◆ **What you have to do**: From the entries below, gather each line containing the word "input".

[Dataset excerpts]
• • •
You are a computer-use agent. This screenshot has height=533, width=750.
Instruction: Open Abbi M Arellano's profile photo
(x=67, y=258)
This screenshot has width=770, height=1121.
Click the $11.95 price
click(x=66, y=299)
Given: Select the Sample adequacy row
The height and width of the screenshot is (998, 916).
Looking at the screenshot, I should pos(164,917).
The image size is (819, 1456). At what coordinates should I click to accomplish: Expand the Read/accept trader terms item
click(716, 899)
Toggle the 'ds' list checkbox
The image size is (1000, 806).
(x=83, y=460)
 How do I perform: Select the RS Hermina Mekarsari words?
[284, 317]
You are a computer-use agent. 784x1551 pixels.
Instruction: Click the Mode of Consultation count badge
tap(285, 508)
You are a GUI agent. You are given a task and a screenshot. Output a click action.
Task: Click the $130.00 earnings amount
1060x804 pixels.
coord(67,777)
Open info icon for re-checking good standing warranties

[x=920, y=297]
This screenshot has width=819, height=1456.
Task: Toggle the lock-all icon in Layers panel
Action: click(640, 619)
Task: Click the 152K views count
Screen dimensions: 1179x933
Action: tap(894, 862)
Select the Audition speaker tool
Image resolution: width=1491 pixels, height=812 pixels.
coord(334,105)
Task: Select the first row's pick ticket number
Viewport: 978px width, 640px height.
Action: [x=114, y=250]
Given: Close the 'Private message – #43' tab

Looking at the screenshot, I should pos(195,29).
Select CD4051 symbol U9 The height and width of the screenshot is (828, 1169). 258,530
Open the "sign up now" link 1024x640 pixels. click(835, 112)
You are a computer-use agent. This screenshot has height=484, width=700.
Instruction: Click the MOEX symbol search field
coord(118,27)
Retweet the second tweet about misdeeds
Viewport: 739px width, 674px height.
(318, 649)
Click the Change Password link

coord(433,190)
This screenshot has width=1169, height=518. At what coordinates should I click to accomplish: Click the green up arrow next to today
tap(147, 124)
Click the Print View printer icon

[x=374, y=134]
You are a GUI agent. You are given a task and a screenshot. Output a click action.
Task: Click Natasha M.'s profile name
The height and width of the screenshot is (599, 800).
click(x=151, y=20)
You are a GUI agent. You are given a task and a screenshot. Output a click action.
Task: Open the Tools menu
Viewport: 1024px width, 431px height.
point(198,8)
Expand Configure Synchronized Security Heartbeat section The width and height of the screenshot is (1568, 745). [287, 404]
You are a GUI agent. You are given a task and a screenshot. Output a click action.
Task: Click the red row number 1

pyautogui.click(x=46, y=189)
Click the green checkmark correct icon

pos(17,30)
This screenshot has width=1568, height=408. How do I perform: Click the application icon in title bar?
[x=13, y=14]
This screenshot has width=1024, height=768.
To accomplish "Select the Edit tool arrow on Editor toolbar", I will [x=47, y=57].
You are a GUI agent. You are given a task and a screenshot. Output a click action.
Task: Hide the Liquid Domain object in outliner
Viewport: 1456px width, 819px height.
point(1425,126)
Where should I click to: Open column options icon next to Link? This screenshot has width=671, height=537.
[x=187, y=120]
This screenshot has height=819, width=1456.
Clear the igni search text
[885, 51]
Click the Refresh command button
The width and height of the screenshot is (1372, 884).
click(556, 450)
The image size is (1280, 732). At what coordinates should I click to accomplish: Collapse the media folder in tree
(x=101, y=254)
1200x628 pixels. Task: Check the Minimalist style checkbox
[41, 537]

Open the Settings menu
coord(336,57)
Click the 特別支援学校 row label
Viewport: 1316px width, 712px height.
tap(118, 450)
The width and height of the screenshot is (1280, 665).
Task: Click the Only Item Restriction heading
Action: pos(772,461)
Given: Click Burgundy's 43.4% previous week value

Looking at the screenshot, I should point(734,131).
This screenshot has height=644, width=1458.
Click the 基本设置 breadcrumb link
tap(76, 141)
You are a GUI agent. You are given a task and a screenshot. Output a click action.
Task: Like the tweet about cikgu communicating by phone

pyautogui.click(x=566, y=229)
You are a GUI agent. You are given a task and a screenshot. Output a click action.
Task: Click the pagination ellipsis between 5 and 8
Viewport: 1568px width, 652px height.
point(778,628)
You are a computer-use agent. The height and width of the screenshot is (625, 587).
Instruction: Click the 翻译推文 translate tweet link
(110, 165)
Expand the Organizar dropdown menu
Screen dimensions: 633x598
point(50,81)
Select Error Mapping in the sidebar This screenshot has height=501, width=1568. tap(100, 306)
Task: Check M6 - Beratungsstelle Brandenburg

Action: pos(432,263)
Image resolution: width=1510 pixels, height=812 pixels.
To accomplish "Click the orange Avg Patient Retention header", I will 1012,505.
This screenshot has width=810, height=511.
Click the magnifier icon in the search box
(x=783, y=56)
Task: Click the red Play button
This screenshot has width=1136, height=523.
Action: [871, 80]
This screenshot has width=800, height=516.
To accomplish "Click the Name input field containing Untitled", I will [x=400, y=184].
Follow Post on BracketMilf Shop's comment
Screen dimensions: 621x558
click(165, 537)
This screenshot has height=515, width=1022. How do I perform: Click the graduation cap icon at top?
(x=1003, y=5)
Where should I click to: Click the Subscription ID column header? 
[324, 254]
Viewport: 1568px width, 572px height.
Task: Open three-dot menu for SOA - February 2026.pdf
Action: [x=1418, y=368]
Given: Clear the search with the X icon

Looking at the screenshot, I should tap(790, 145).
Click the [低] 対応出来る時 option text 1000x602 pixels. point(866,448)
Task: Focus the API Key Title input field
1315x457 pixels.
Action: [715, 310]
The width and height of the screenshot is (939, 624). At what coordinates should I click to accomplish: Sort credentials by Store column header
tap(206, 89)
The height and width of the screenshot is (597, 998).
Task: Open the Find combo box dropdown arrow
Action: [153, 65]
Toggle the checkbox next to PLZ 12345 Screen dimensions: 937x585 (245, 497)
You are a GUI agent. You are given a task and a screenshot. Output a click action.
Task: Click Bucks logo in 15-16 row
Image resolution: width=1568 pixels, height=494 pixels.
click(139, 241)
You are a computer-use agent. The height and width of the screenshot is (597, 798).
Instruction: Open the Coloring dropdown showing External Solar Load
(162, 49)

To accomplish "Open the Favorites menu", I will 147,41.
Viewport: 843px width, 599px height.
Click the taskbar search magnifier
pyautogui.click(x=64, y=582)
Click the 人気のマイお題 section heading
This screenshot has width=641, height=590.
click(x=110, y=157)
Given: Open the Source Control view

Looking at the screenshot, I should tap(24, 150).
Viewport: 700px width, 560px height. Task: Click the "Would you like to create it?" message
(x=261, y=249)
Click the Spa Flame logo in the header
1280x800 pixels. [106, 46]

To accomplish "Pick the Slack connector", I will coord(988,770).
• • •
◆ **Result**:
To accomplish "Click the Name input field containing Untitled", I will [x=400, y=184].
Task: Focus the API Key Title input field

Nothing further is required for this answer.